As alterações climáticas vão criar um desafio sanitário para o qual os países não estão preparados. O calor extremo, as inundações e a propagação de doenças vão colocar em risco os sistemas de saúde em todo o mundo, que podem colapsar devido às alterações climáticas, adverte um relatório da Lancet sobre saúde e clima.
O aviso foi feito por um painel de especialistas, composto por 120 académicos e médicos que descobriram que os indicadores que relacionam a saúde às alterações climáticas pioraram em 2020, em comparação com os anos anteriores.
O calor extremo, a poluição do ar e a agricultura intensa abrem “as piores perspetivas para a saúde pública que a nossa geração já viu”, aponta o relatório anual. Nos últimos 20 anos, a mortalidade relacionada com o calor aumentou 54% em pessoas com mais de 65 anos, provocando a morte de quase 300 mil idosos só em 2018.

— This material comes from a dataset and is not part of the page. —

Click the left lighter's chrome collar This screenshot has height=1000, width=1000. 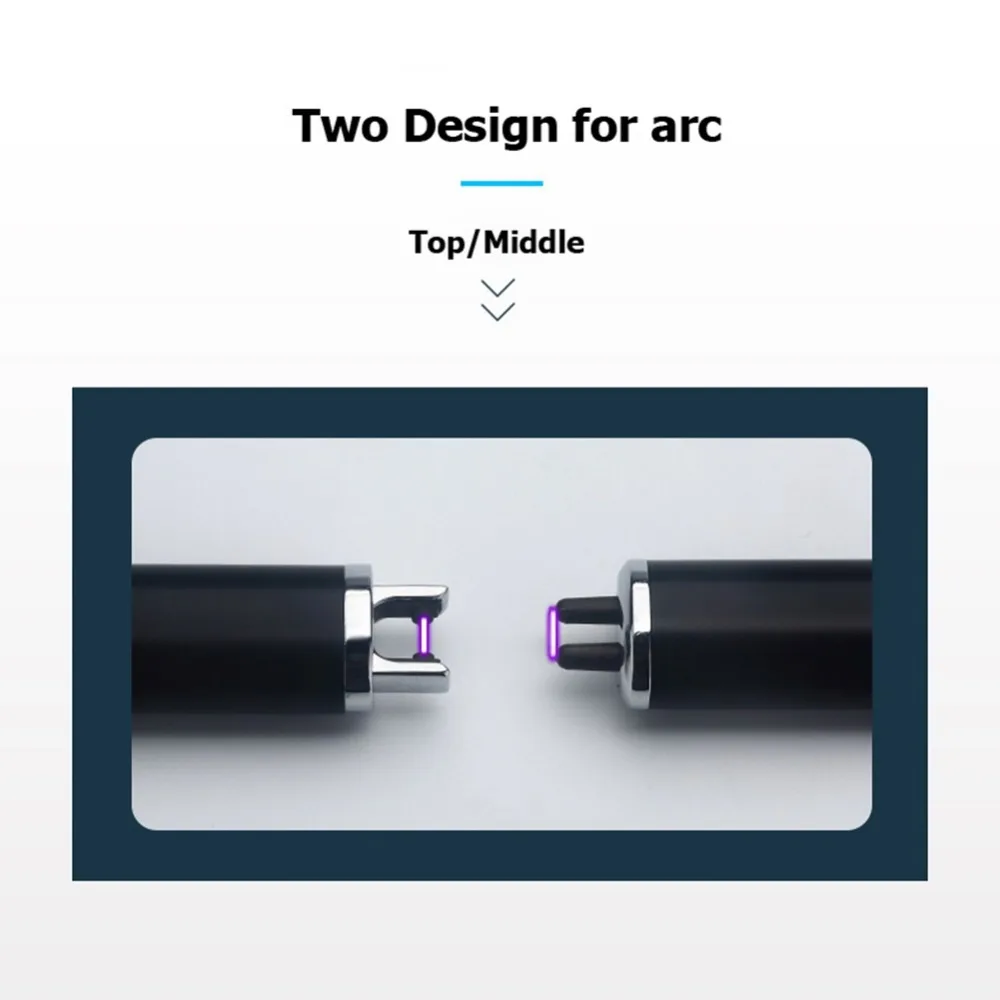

O relatório mostra que, como no caso da covid-19, as pessoas mais velhas são particularmente vulneráveis, e também as pessoas com uma série de condições médicas pré-existentes, incluindo asma e diabetes, correm um risco ainda maior.
Além disso, só nos últimos cinco anos, os cientistas conseguiram associar as alterações climáticas como a causa de 76 inundações, secas, tempestades e anomalias de temperatura. Também aumentou a exposição humana aos incêndios florestais – 128 países registaram um aumento na população ferida, morta ou desalojada por incêndios desde o início de 2000.
“As ameaças à saúde humana multiplicam-se e intensificam-se devido às alterações climáticas, e a menos que mudemos de rumo, os nossos sistemas de saúde correm o risco de ser esmagados no futuro”, afirma Ian Hamilton, diretor executivo do relatório Lancet Countdown.
Com mais de nove milhões de mortes a serem atribuídas à fome, o painel de especialistas descobriu, paralelamente, que a mortalidade associada ao consumo excessivo de carne vermelha aumentou 70% em apenas 30 anos.
Os autores apontam também que o surgimento de pandemias, como a de covid-19, é cada vez mais provável no futuro, devido à urbanização, agricultura intensiva, viagens aéreas, utilização de combustíveis fósseis, etc. O painel da Lancet pediu, assim, um “alinhamento do clima com a recuperação da pandemia”.